Chronic pain, they wrote in the Lancet medical journal, results in "an
extended and destructive stress response" characterized by brain hormone
abnormalities, fatigue, mood disorders, muscle pain and impaired mental and
physical performance.
Neurochemical changes caused by persistent pain perpetuate the pain cycle
by increasing a person's sensitivity to pain and by causing pain in areas
of the body that would not ordinarily hurt.
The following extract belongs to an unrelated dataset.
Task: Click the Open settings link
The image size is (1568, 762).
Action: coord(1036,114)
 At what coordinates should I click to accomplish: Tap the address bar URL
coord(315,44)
Dr. Jennifer P. Schneider, a specialist in addiction medicine and pain
management in Tucson, Ariz., agrees. "When patients feel hopeless and think
they will never get relief, it makes chronic pain and its effects that much
worse," she said.
Far too little has been done to correct the misunderstandings that stand in
the way of using opioids to control chronic pain. Nowadays, doctors are
more inclined to use narcotics for pain relief in patients with advanced
cancer, assuming erroneously that "since they're dying anyway, it won't
matter if they become addicts." But the reluctance to use opioids for
non-cancer-pain patients persists, and patients are equally likely to
resist taking them.
"Like most doctors, most patients are relatively uninformed about the
safety of using narcotics for pain, thinking they're dangerous drugs that
will do bad things to them," Schneider explained. "They don't understand
the difference between physical dependence and addiction, and as a result
they're afraid they'll become addicts."
In three studies involving nearly 25,000 patients treated with opioids who
had no history of drug abuse, only seven cases of addiction resulted from
the treatment.
Physical dependence, whether to an opioid or to an immune-suppressing drug
like prednisone, involves reversible changes in body tissues. To avert
withdrawal symptoms, the medication must be stopped gradually. Addiction is
mainly a psychological and behavioral disorder. Schneider described the
hallmarks of addiction, whether to alcohol or narcotics, as loss of control
over use, continuing use despite adverse consequences and obsession or
preoccupation with the substance.
Unlike an addict, whose life becomes increasingly constricted by an
obsession with drug use, a patient using the drug for pain experiences an
expansion of life when relief comes from this life-inhibiting disorder,
Schneider said. An addict gets high by taking the drug in a way that
rapidly increases the dose reaching the brain. But opioids properly used
for pain do not result in a "rush" or euphoria. When given for chronic
pain, opioids should provide a steady amount throughout the day.
Nor do pain patients require ever-increasing amounts of opioids to achieve
pain control, because patients in pain do not become "tolerant" to properly
prescribed opioids. Higher doses are needed only if an inadequate amount of
the drug is given in the first place or if the pain worsens.